IN his introduction to the "Parmenides" of Plato, a great translator says that the difficulty of philosophy in all ages is: "How can we get beyond the circle of our own ideas, or how remaining within them can we have any criterion of a truth beyond and independent of them? ... In some respects, the difficulty pressed harder upon the Greek than upon ourselves. For conceiving of God more under the attribute of knowledge than we do, he was more under the necessity of separating the divine from the human, as two spheres which had no communication with one another."
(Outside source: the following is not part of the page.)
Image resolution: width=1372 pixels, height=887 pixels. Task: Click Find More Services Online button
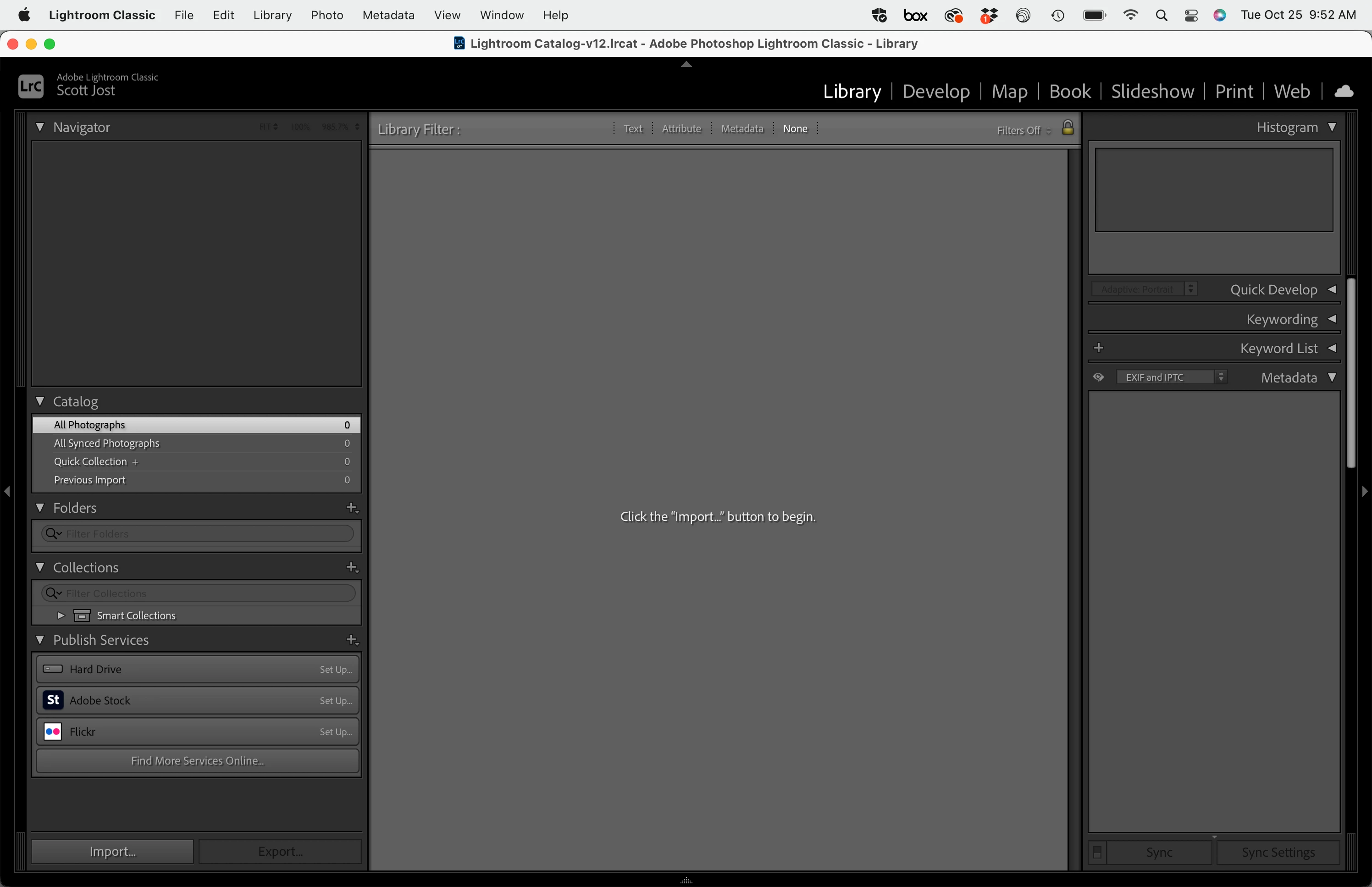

Even granting that this writer infused a more Christian spirit into Plato than that profound old thinker merits, the fact remains that the Greek philosopher, in company with some Scandinavian and also oriental philosophers, has reasoned out existence, and has come to the conclusion that God is good but mortal mind evil. He has also arrived at the significant fact that good and evil are incapable of mingling; that the good cannot enter the evil, neither can the evil search out the good. So far such reasoning should have been of great value to the human race. The clear distinction that good is good and evil is evil, that there is a fundamental truth, the spiritual fact, and a supposititious antitruthful and anti-spiritual force called matter and mortal ignorance, has been a definite and lasting contribution to the world's mental wealth.
But such writers as Plato have not given us any link by which a pure and perfect creator can come within the recognition of sinful and suffering man as he is thrust upon our daily vision. The bridge for which the modern thinker asks has still to be built. Unless such connection between God and man is possible and practical, and the divine Principle of being can be received and assimilated, how can the rule of heaven be established upon earth? Philosophy, religion, and the sciences are each as helpless as the other, and the dust of pagan ages still marks out the cinder track of the metaphysical stadium round which the feet of earth's weary competitors run from start to finish, from finish to start, for an unforth-coming prize.